This essay opens with one of English Romantic literature's best-known anecdotes. It describes a meeting in October of 1821 between a young Cockney poet, a medical apprentice with great literary ambitions, and Charles Cowden Clarke, a former classmate and the son of one of his teachers. Clarke was well connected in London's literary world, and often acted as a mentor to our young poet. The young poet in question was John Keats and he was twenty-one years old (which means he had five more years left to live). Clarke had ignited Keats's imagination by giving him Spenser to read a few months earlier, and on that October night he brought the young poet an old, almost legendary translation of Homer: the version made by the Elizabethan playwright George Chapman in the early seventeenth century. In Keats's time, the readily available translations of Homer were John Dryden's, which dated from the Restoration, and Alexander Pope's, written in the often pompous (and frankly not very Homeric) neoclassical conventions of the Augustan Age of Reason.

During the course of that meeting, Clarke read various passages of the Homeric epic poems to Keats, who reacted by "shouting with delight as some passage of especial energy struck his imagination." The young poet returned home at daybreak and penned one of his most famous sonnets, "On First Looking Into Chapman's Homer." He wrote it as quickly as he could and sent it to his friend's home; Clarke found it on his breakfast table at ten in the morning.
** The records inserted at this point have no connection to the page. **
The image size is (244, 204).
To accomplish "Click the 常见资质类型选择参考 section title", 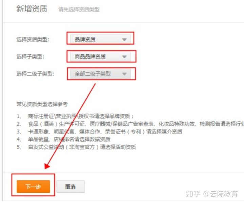I will click(42, 104).
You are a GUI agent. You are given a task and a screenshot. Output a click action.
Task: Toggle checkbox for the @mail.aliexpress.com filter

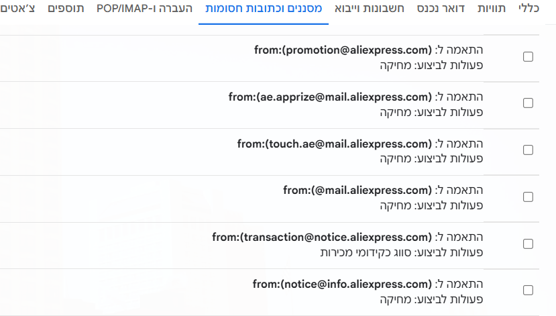[528, 197]
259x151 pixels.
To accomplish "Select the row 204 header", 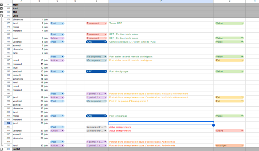I will tap(8, 123).
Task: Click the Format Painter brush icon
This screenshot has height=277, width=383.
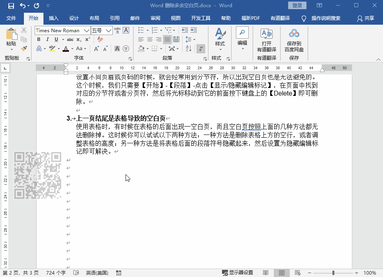Action: pyautogui.click(x=24, y=48)
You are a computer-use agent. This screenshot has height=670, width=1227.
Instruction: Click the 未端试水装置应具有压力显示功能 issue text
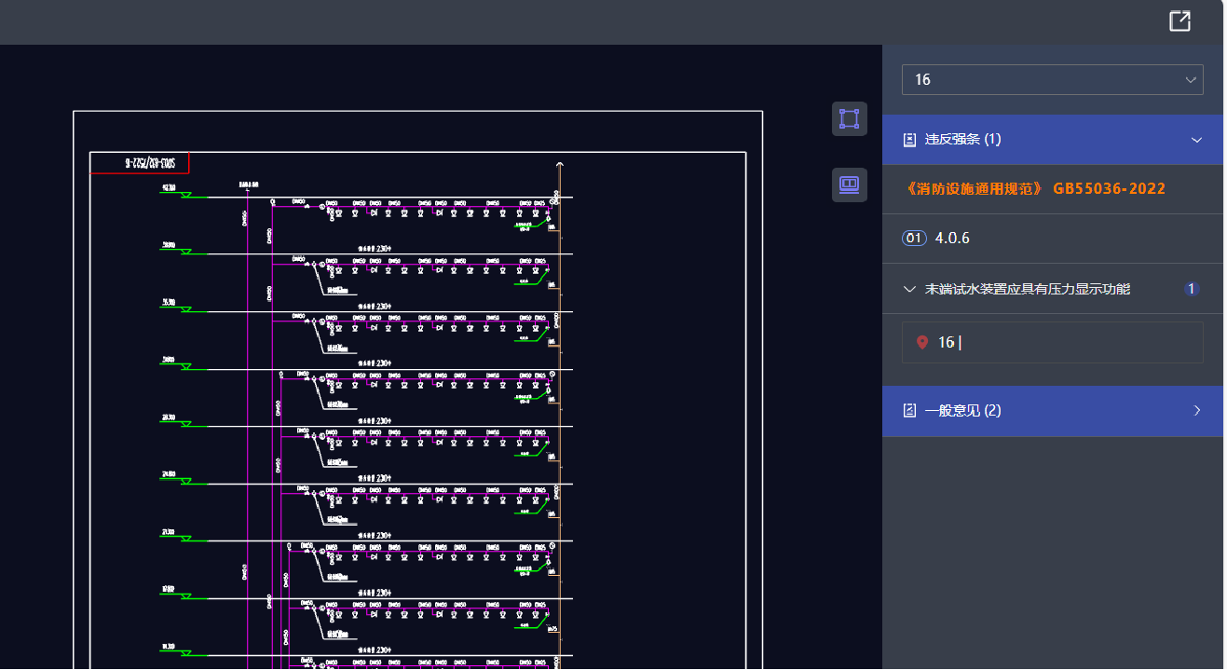[x=1027, y=290]
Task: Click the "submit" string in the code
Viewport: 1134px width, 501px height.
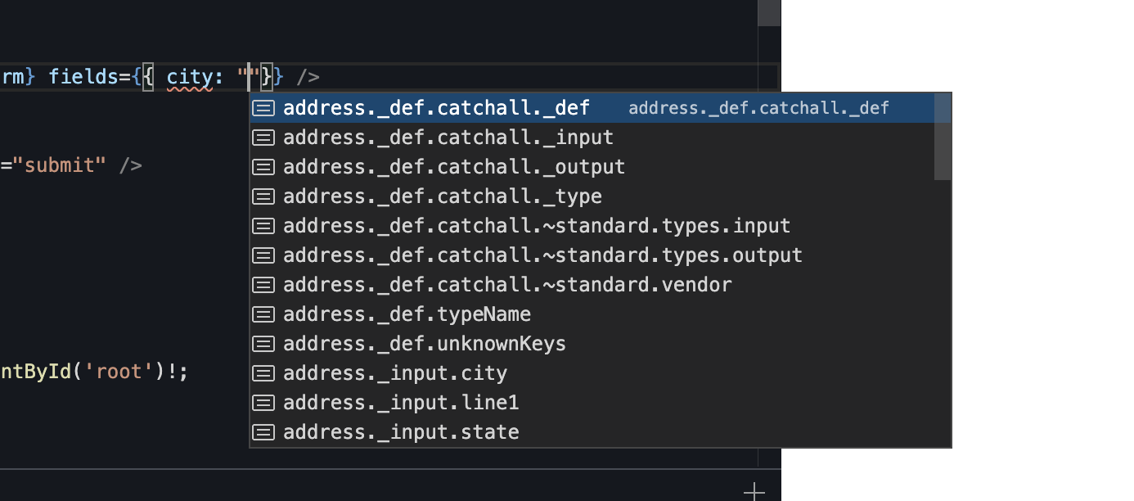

The sonnet reads:

Much have I travell'd in the realms of gold,And many goodly states and kingdoms seen;Round many western islands have I beenWhich bards in fealty to Apollo hold.Oft of one wide expanse had I been toldThat deep-brow'd Homer ruled as his demesne;Yet did I never breathe its pure sereneTill I heard Chapman speak out loud and bold:Then felt I like some watcher of the skiesWhen a new planet swims into his ken; [End Page 464] Or like stout Cortez when with eagle eyesHe star'd at the Pacific—and all his menLook'd at each other with a wild surmise—Silent, upon a peak in Darien.

It is a magnificent poem for many reasons, primarily for the metaphor of exploration that serves as its axis. Few texts have so clearly represented literature's ability to transport us, with its "goodly states" and those islands "which bards in fealty to Apollo hold." However, one of the reasons I find it so fascinating is because it directly addresses the subject of translation. "Yet did I never breathe its pure serene"—writes Keats, who couldn't read Greek—"Till I heard Chapman speak out loud and bold." Not Homer: Chapman. This is the finest poem ever written in praise of a translation.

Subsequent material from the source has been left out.